DATA FOR PROCESSING START

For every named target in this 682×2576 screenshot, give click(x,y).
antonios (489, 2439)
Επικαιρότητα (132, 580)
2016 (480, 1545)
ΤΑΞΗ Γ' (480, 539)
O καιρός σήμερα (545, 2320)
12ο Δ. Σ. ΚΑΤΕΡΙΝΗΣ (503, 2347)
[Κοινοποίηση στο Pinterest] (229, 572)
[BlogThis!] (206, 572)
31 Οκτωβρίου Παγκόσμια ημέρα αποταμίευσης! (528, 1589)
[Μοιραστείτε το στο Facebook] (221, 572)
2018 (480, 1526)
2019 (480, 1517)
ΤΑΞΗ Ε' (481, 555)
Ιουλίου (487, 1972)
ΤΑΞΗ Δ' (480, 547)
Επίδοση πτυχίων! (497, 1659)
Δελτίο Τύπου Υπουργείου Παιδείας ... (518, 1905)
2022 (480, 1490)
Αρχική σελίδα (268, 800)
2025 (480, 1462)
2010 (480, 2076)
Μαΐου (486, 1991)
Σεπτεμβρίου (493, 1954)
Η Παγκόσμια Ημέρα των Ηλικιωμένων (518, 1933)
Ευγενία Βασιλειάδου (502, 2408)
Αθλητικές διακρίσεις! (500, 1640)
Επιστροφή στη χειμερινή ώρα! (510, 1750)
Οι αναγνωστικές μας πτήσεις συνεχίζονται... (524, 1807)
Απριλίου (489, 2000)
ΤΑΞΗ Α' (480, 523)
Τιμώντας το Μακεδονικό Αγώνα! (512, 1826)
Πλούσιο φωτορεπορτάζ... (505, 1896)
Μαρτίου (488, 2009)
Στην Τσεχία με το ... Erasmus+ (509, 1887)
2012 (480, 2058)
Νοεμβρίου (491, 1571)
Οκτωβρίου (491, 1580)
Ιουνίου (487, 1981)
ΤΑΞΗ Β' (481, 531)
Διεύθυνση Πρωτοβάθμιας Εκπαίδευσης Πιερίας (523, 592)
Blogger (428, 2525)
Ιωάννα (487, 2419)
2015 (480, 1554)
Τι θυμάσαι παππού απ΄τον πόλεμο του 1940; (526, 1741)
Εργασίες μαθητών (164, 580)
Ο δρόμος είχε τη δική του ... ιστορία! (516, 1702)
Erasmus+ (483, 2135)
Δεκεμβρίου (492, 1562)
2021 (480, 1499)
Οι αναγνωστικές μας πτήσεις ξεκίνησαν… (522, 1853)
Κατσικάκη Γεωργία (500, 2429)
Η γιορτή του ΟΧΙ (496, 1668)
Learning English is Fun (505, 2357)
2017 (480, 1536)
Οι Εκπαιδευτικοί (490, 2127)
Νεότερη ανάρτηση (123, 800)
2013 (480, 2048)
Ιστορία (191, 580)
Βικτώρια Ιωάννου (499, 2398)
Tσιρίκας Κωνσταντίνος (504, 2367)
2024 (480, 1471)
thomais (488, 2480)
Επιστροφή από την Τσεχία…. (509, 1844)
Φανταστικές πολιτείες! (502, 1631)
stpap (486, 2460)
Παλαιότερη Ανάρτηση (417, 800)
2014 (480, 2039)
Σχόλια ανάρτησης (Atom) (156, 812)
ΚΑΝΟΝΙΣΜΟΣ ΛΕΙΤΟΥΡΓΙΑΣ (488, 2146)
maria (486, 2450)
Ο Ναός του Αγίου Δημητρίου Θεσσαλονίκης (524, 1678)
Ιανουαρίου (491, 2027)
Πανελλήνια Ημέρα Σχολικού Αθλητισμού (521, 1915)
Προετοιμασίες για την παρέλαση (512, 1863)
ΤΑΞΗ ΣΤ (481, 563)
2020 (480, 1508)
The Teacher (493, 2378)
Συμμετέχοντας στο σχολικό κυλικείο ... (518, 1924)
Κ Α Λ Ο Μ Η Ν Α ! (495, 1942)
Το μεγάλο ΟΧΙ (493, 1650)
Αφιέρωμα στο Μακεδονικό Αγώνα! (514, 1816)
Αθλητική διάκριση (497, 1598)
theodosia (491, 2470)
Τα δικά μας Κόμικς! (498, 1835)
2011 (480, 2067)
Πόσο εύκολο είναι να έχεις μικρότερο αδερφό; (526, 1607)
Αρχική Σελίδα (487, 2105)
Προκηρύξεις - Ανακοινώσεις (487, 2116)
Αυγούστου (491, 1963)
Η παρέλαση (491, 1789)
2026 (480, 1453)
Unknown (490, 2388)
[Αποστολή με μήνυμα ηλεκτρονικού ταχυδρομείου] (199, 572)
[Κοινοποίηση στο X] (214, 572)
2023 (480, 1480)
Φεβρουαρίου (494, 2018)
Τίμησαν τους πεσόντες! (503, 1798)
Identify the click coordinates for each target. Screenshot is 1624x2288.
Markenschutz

DATA FOR PROCESSING END

## WHAT YOU HAVE TO DO
Among the entries above, the lines between the ones containing "Ευγενία Βασιλειάδου (502, 2408)" and "Βικτώρια Ιωάννου (499, 2398)", inclusive, are to be transcribed exactly. No other line is to be given.

## SOLUTION FOR THIS TASK
Ευγενία Βασιλειάδου (502, 2408)
Αθλητικές διακρίσεις! (500, 1640)
Επιστροφή στη χειμερινή ώρα! (510, 1750)
Οι αναγνωστικές μας πτήσεις συνεχίζονται... (524, 1807)
Απριλίου (489, 2000)
ΤΑΞΗ Α' (480, 523)
Τιμώντας το Μακεδονικό Αγώνα! (512, 1826)
Πλούσιο φωτορεπορτάζ... (505, 1896)
Μαρτίου (488, 2009)
Στην Τσεχία με το ... Erasmus+ (509, 1887)
2012 (480, 2058)
Νοεμβρίου (491, 1571)
Οκτωβρίου (491, 1580)
Ιουνίου (487, 1981)
ΤΑΞΗ Β' (481, 531)
Διεύθυνση Πρωτοβάθμιας Εκπαίδευσης Πιερίας (523, 592)
Blogger (428, 2525)
Ιωάννα (487, 2419)
2015 (480, 1554)
Τι θυμάσαι παππού απ΄τον πόλεμο του 1940; (526, 1741)
Εργασίες μαθητών (164, 580)
Ο δρόμος είχε τη δική του ... ιστορία! (516, 1702)
Erasmus+ (483, 2135)
Δεκεμβρίου (492, 1562)
2021 (480, 1499)
Οι αναγνωστικές μας πτήσεις ξεκίνησαν… (522, 1853)
Κατσικάκη Γεωργία (500, 2429)
Η γιορτή του ΟΧΙ (496, 1668)
Learning English is Fun (505, 2357)
2017 (480, 1536)
Οι Εκπαιδευτικοί (490, 2127)
Νεότερη ανάρτηση (123, 800)
2013 (480, 2048)
Ιστορία (191, 580)
Βικτώρια Ιωάννου (499, 2398)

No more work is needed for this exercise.